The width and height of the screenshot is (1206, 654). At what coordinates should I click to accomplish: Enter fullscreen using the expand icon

---

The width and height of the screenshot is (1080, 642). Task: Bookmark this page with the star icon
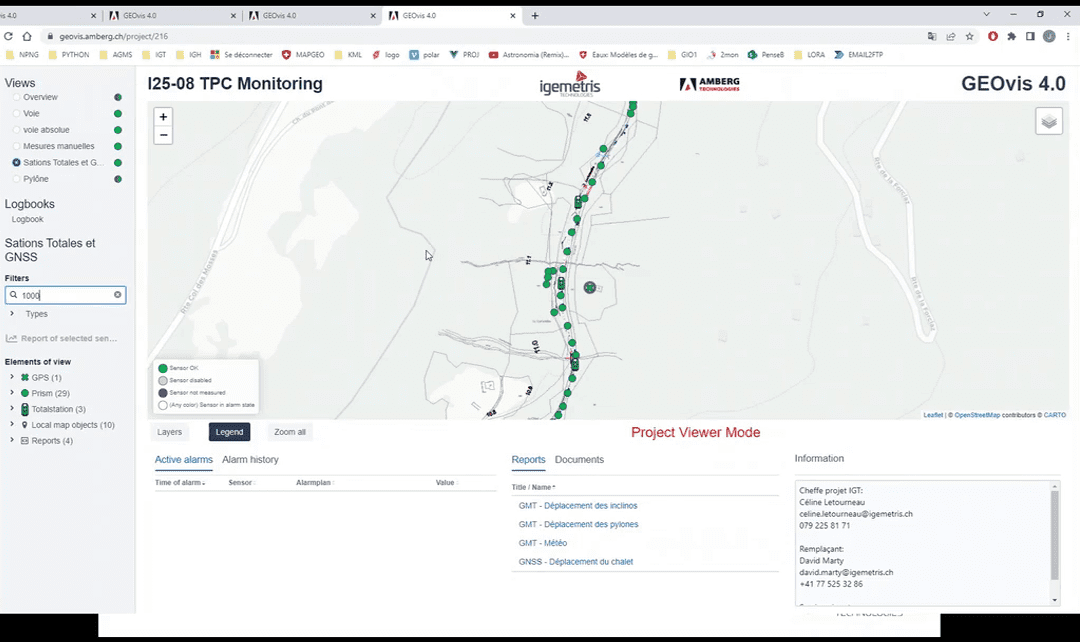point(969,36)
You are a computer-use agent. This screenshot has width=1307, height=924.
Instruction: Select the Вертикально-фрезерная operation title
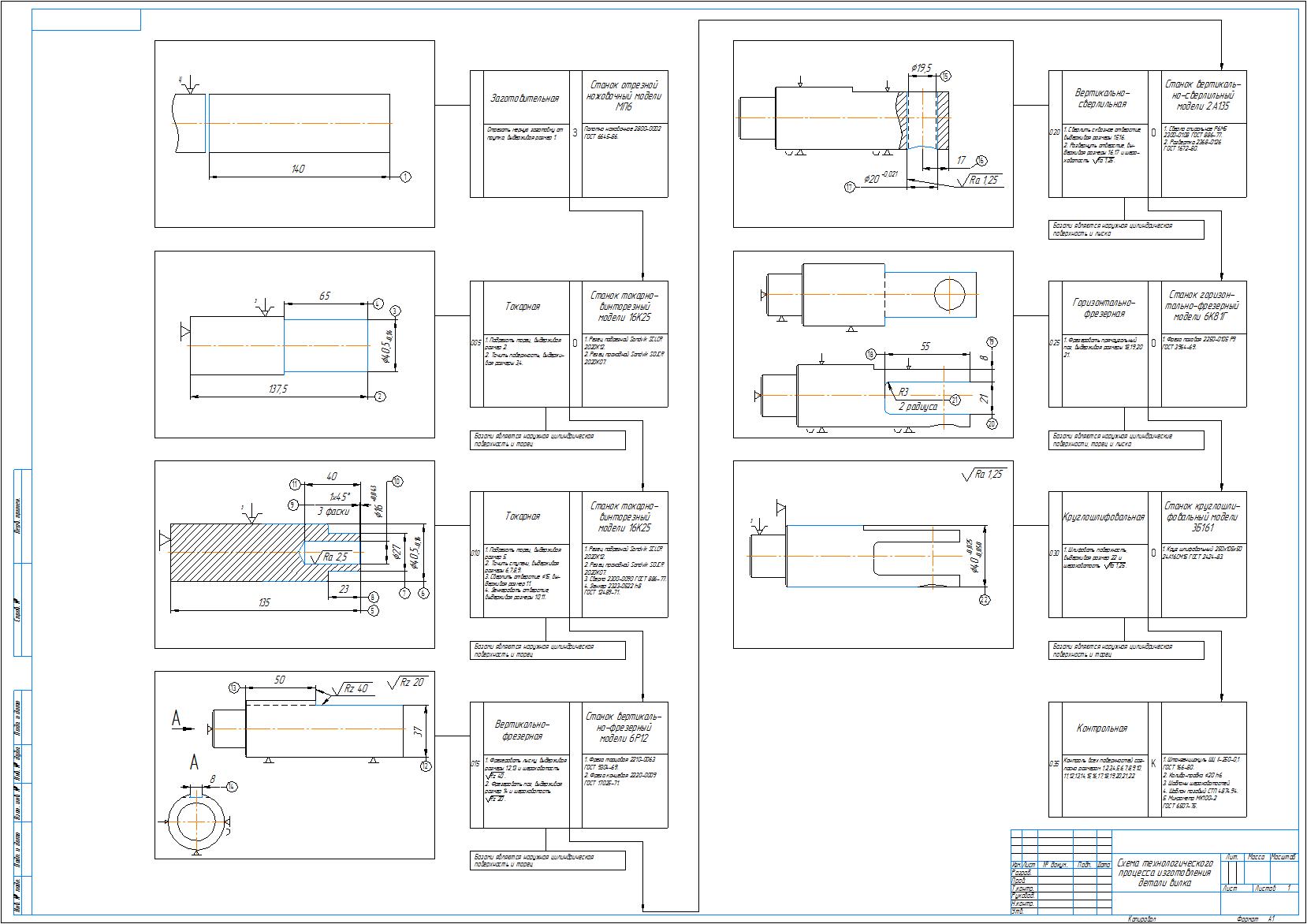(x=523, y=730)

...

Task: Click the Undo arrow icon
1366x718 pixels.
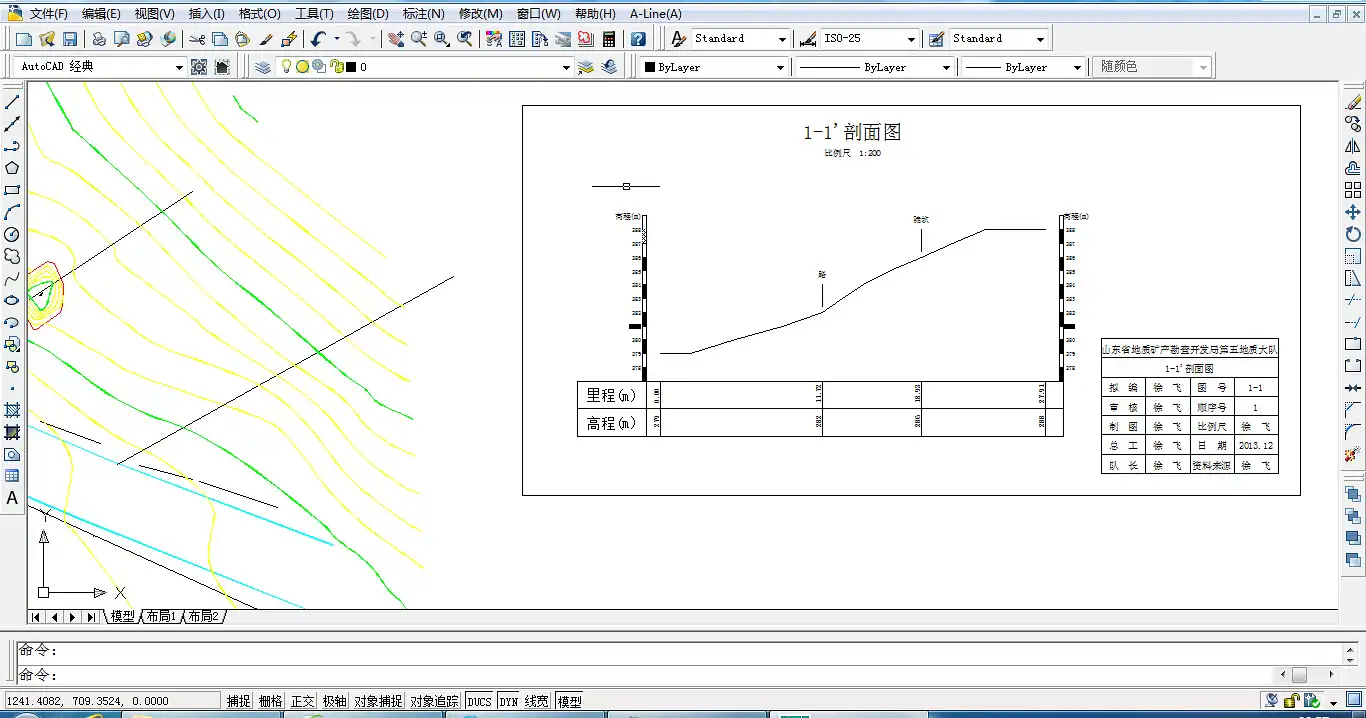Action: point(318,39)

- [What the task requires] Print everything from the line with "The width and height of the screenshot is (1080, 642)." down to the line with "You are a computer-use" in the entries above, both lines included and nothing more, without the pictures.

- [Response to this exercise]
The width and height of the screenshot is (1080, 642). Task: Bookmark this page with the star icon
point(969,36)
You are a computer-use agent. This screenshot has width=1307, height=924.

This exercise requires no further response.